Keywords: patellofemoral joint, osteotomy, patellofemoral syndrome, knee injury
Patella alta is a known risk factor for patellar dislocation and instability, as well as patellofemoral osteoarthritis.1,3 Patella alta is usually not an isolated finding but is rather a single component of patellofemoral dysplasia with other major instability factors, such as trochlear dysplasia, excessive tibial tubercle–trochlear groove (TT-TG) distance, and patellar tilt.2 Tibial tubercle osteotomy (TTO) is a common surgical procedure to treat patients with patellar instability and/or patellofemoral chondrosis.5,11 Variations of the osteotomy can address patellar maltracking by correcting suboptimal alignment and patellar height abnormalities. Distalization of the tibial tubercle is an effective technique for correction of patellar height, thus reducing the risk of recurrent patellar dislocations.7 However, there are concerns around the reduced mechanical stability of the osteotomy construct owing to the lack of a proximal buttress for the distalized tubercle fragment to abut, as well as concerns of increased joint reactive forces associated with isolated distalization.7,10 Complications of distalization TTO include loss of fixation, delayed union or nonunion, and tibial fracture.10 Furthermore, many patients with patellofemoral instability and patella alta have increased TT-TG distance, which would benefit from medialization osteotomy to normalize the TT-TG distance and decrease patellofemoral loading. While isolated distalization TTO can be performed in a comparatively stable fashion (V-cut) by transferring cortical bone stock from the distal aspect of the fragment to fill the resultant proximal void, (antero)medialization results in a mechanically weak sliver of distal bone that does not provide significant stability when transferred proximally.
The objective of this study was therefore to investigate whether the proximal cut of a Fulkerson-type anteromedialization osteotomy can be modified to provide not only medialization and anteriorization but also distalization of the tibial tubercle while preserving the proximal buttress. We hypothesized that by using an alternative proximal cut, we may achieve distalization while preserving the proximal buttress, leading to a mechanically more stable osteotomy without leaving a proximal empty gap.
Methods
This study was designed in 2 phases. First, the study protocol and modifications on the proximal cut were tested with Sawbones tibiae (No. 1116-2, medium right; Pacific Research Laboratories Inc). Utilizing artificial samples is advantageous to precisely reproduce identical anatomic conditions without interspecimen variability. Afterward, the hypothesis and protocol underwent confirmatory testing with human cadaveric knees.
Sawbones Specimen Test
To enhance reproducibility, a standard template (Figure 1) was designed to determine the proximal-medial starting point of the osteotomy (Figure 1, point B) as described by Fulkerson.4 This template was used as the standard, and all modifications were based on this. To ensure consistency with Sawbones specimens, a positioning stand was molded to match the posterior tibial contour. This stand was used to reproduce the same tibial rotation (posterior condylar axis parallel to the floor) during specimen preparation. Then, the specimen was fitted on the stand and the most prominent point on the tibial tubercle (Figure 1, point P) was marked. The template was now drawn on the specimen. Once the entry points and reference points were defined and marked on the specimen, the plane of osteotomy was prepared.
Figure 1.
(A) The starting points are represented by dashed lines: AB, proximal cut (3 cm); BC, medial cut (7 cm). The double-arrow line (h) defines the distance of the proximal cut from the tibial plateau (2.5 cm). The most prominent point of the tibial tubercle (P) was used as a reference point to determine changes in position. (B) The most posterior lateral exit point (E) is where the lateral countercut starts; it is halfway between the anterior and posterior aspects of the lateral tibial wall.

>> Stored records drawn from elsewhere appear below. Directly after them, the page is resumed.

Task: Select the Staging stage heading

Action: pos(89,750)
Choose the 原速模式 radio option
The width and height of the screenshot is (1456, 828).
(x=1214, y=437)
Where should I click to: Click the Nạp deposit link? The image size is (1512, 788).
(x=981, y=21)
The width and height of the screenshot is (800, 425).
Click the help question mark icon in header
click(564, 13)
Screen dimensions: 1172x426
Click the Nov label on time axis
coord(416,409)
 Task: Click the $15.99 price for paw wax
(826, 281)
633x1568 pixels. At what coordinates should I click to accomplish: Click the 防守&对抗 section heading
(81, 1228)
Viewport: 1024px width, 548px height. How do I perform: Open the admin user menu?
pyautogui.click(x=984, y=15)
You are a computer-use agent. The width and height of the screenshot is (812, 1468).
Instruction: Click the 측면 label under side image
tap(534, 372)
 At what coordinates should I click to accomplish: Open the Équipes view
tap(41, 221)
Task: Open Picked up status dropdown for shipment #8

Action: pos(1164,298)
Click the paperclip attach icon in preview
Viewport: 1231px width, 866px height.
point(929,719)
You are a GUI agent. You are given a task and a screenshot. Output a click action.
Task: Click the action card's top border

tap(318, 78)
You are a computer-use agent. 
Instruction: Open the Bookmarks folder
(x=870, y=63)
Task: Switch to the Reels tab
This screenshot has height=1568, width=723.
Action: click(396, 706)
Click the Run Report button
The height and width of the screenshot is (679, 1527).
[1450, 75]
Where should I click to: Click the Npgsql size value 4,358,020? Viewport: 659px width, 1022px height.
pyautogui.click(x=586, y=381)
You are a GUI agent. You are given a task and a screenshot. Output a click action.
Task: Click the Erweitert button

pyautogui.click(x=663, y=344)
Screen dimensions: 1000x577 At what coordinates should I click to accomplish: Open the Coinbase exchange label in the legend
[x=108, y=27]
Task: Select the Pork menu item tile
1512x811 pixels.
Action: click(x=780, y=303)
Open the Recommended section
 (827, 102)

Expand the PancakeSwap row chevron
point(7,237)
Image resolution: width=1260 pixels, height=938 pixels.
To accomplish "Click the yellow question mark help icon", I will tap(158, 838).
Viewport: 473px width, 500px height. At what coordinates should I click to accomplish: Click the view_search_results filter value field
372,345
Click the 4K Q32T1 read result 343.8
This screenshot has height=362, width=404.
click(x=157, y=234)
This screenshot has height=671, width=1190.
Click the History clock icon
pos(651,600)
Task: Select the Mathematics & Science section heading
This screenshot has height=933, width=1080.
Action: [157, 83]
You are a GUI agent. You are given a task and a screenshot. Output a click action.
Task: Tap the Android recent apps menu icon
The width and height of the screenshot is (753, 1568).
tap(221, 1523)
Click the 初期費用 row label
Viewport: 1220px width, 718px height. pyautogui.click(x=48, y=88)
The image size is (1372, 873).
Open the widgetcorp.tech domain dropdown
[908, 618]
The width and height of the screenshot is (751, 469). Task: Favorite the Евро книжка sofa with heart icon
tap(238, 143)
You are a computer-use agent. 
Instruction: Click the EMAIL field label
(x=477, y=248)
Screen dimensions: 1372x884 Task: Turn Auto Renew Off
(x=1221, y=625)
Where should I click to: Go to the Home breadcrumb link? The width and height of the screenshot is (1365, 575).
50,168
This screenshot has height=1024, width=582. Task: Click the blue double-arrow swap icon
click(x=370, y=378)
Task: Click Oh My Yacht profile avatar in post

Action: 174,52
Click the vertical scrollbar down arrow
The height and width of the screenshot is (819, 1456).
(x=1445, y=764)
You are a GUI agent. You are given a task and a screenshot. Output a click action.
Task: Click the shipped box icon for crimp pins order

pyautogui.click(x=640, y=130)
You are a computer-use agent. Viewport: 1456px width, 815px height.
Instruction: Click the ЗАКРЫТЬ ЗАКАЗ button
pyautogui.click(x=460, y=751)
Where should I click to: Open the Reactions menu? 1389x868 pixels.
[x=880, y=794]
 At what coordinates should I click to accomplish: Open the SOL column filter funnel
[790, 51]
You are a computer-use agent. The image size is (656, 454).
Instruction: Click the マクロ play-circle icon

The inclination angle of the osteotomy was chosen as a standard 45° for all specimens. Three guide pins were inserted along the medial origin of the osteotomy (Figure 1, line BC), aiming 45° posterolaterally. With these pins as reference, the osteotomy was performed with an oscillating saw, exiting the lateral cortex at approximately the halfway mark (Figure 1, line EC). Proximally, the medial cut was stopped short of the lateral cortex, and a proximal lateral countercut was performed (Figure 1, line AE).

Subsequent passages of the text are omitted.